EXERCISE PROMPT
Report every line of the records beneath this task that holds the string "magnifier".

:: RECORDS SHOWN

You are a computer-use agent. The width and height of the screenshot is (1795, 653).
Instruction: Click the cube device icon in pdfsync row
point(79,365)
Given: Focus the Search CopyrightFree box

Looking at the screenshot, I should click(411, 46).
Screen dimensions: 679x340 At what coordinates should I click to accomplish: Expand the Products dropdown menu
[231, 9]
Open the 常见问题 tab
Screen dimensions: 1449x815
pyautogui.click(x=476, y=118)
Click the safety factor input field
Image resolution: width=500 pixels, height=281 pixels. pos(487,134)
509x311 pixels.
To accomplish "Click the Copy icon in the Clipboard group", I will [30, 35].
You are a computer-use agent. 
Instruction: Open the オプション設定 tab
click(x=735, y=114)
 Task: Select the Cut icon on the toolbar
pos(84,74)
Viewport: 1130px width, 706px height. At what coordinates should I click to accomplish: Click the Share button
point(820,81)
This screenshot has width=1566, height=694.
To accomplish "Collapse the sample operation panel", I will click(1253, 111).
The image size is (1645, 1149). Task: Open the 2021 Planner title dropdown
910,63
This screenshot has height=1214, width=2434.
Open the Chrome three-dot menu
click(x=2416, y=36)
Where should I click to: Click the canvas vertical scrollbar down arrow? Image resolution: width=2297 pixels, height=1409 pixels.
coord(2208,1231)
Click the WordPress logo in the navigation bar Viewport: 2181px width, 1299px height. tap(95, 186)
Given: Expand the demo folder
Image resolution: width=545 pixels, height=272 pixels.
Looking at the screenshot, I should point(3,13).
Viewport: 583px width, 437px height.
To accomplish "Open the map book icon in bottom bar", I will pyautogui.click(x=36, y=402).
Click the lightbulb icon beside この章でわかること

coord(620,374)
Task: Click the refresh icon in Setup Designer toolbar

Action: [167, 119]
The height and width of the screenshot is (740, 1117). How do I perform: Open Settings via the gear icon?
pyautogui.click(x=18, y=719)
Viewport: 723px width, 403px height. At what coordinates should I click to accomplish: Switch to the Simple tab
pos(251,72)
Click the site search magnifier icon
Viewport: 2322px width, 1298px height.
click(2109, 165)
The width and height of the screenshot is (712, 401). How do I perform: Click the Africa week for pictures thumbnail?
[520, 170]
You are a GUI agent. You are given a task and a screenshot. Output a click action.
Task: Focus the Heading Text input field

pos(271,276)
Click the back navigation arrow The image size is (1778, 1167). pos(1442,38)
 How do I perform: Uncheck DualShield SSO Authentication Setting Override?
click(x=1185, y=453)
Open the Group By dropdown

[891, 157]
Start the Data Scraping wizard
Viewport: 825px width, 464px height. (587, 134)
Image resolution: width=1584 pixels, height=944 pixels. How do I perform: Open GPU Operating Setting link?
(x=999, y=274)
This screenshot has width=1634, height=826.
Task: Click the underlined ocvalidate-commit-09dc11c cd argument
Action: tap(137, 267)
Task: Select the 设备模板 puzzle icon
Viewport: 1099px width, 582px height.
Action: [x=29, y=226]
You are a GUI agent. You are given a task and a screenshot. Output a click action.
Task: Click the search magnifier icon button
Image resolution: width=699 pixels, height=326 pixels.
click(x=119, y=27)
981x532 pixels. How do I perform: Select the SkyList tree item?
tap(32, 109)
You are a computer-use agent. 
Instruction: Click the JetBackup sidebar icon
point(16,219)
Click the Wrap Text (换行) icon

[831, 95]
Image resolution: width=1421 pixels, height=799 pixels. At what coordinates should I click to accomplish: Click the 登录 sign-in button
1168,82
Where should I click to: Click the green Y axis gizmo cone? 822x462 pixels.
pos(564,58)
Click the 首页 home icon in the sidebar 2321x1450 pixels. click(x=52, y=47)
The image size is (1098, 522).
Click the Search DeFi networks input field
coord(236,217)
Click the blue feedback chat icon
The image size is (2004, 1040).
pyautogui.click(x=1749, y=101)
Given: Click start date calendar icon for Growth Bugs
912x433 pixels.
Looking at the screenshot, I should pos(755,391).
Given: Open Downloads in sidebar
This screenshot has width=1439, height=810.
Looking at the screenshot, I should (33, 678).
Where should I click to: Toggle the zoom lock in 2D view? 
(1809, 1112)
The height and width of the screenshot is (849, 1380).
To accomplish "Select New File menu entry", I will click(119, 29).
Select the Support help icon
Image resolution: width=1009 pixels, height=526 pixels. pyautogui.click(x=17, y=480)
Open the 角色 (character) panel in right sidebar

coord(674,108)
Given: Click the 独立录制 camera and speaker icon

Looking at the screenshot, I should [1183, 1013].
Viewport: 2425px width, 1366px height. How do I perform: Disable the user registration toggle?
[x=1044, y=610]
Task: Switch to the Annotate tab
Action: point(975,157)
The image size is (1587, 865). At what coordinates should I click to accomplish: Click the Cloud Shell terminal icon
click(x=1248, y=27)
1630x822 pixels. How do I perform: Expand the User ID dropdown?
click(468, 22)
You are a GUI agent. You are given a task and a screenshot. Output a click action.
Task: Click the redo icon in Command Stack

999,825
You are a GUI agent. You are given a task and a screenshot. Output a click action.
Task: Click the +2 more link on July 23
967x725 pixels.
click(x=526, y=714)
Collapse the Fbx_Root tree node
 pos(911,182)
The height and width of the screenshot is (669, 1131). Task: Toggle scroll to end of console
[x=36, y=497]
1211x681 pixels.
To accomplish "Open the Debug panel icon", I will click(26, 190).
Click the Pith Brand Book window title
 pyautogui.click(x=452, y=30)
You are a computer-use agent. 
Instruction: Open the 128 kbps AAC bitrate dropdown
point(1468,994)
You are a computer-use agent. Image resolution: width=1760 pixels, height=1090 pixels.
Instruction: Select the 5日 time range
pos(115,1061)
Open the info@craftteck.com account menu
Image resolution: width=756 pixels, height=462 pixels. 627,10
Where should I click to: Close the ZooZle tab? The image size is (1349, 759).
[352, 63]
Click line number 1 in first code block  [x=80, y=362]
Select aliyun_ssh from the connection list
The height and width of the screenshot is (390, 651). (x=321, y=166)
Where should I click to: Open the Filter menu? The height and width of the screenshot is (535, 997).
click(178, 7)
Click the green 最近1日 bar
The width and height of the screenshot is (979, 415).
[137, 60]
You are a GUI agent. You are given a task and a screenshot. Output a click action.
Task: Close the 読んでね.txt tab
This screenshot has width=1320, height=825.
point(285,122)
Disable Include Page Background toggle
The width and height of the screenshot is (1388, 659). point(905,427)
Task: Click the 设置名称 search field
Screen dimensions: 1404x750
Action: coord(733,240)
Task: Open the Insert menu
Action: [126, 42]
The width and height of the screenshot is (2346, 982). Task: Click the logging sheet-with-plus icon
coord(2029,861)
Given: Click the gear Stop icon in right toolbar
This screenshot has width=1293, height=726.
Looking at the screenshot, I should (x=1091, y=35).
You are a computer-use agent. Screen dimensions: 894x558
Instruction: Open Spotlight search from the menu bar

::::

ANSWER BOX
Click the site search magnifier icon
Task: Click the search magnifier icon button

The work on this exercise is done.